On Apr 28, 2024, at 16:54, Anna Fuchs via lustre-discuss
<lustre-discuss@lists.lustre.org<mailto:lustre-discuss@lists.lustre.org>> wrote:
The setting max_rpcs_in_flight affects, among other things, how many threads
can be spawned simultaneously for processing the RPCs, right?
The {osc,mdc}.*.max_rpcs_in_flight are actually controlling the maximum number
of RPCs a *client* will have in flight to any MDT or OST, while the number of
MDS and OSS threads is controlled on the server with
mds.MDS.mdt*.threads_{min,max} and ost.OSS.ost*.threads_{min,max} for each of
the various service portals (which are selected by the client based on the RPC
type). The max_rpcs_in_flight allows concurrent operations on the client for
multiple threads to hide network latency and to improve server utilization,
without allowing a single client to overwhelm the server.

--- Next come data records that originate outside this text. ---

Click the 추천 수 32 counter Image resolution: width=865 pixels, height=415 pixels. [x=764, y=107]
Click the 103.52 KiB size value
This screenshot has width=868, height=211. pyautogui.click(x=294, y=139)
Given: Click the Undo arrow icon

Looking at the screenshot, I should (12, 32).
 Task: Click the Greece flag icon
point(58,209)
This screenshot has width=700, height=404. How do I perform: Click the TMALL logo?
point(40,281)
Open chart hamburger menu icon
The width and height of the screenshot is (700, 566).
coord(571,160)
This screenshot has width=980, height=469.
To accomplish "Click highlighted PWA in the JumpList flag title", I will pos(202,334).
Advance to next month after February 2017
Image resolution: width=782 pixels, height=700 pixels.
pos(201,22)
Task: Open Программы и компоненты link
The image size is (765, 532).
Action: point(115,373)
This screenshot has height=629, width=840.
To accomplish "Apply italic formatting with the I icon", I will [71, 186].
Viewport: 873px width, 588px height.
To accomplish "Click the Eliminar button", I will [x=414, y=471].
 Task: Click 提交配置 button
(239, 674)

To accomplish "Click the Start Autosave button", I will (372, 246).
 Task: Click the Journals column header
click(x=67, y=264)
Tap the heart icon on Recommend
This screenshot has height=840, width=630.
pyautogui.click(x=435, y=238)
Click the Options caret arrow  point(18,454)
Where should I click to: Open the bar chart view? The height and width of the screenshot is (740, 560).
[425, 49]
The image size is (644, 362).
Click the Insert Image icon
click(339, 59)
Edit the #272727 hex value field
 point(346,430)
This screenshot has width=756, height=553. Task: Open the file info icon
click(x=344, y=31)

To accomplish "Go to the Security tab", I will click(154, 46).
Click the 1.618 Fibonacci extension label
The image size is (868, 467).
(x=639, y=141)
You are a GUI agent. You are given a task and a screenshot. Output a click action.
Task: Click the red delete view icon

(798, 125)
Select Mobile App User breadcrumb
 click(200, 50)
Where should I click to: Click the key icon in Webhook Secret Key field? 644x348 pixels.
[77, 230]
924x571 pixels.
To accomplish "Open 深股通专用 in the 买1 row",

In tests where the network is clearly a bottleneck, this setting has almost no
effect - the network cannot keep up with processing the data, there is not so
much to do in parallel.
With a faster network, the stats show higher CPU utilization on different cores
(at least on the client).
What is the exact mechanism by which it is decided that a kernel thread is
spawned for processing a bulk? Is there an RPC queue with timings or something
similar?
Is it in any way predictable or calculable how many threads a specific workload
will require (spawn if possible) given the data rates from the network and
storage devices?
The mechanism to start new threads is relatively simple. Before a server
thread is processing a new request, if it is the last thread available, and not
the maximum number of threads are running, then it will try to launch a new
thread; repeat as needed. So the thread count will depend on the client RPC
load and the RPC processing rate and lock contention on whatever resources
those RPCs are accessing.
With max_rpcs_in_flight = 1, multiple cores are loaded, presumably alternately,
but the statistics are too inaccurate to capture this. The distribution of
threads to cores is regulated by the Linux kernel, right? Does anyone have
experience with what happens when all CPUs are under full load with the
application or something else?
Note that {osc,mdc}.*.max_rpcs_in_flight is a *per target* parameter, so a
single client can still have tens or hundreds of RPCs in flight to different
servers. The client will send many RPC types directly from the process
context, since they are waiting on the result anyway. For asynchronous bulk
RPCs, the ptlrpcd thread will try to process the bulk IO on the same CPT (=
Lustre CPU Partition Table, roughly aligned to NUMA nodes) as the userspace
application was running when the request was created. This minimizes the
cross-NUMA traffic when accessing pages for bulk RPCs, so long as those cores
are not busy with userspace tasks. Otherwise, the ptlrpcd thread on another
CPT will steal RPCs from the queues.
Do the Lustre threads suffer? Is there a prioritization of the Lustre threads
over other tasks?
Are you asking about the client or the server? Many of the client RPCs are
generated by the client threads, but for the running ptlrpcd threads do not
have a higher priority than client application threads. If the application
threads are running on some cores, but other cores are idle, then the ptlrpcd
threads on other cores will try to process the RPCs to allow the application
threads to continue running there. Otherwise, if all cores are busy (as is
typical for HPC applications) then they will be scheduled by the kernel as
needed.
Are there readily available statistics or tools for this scenario?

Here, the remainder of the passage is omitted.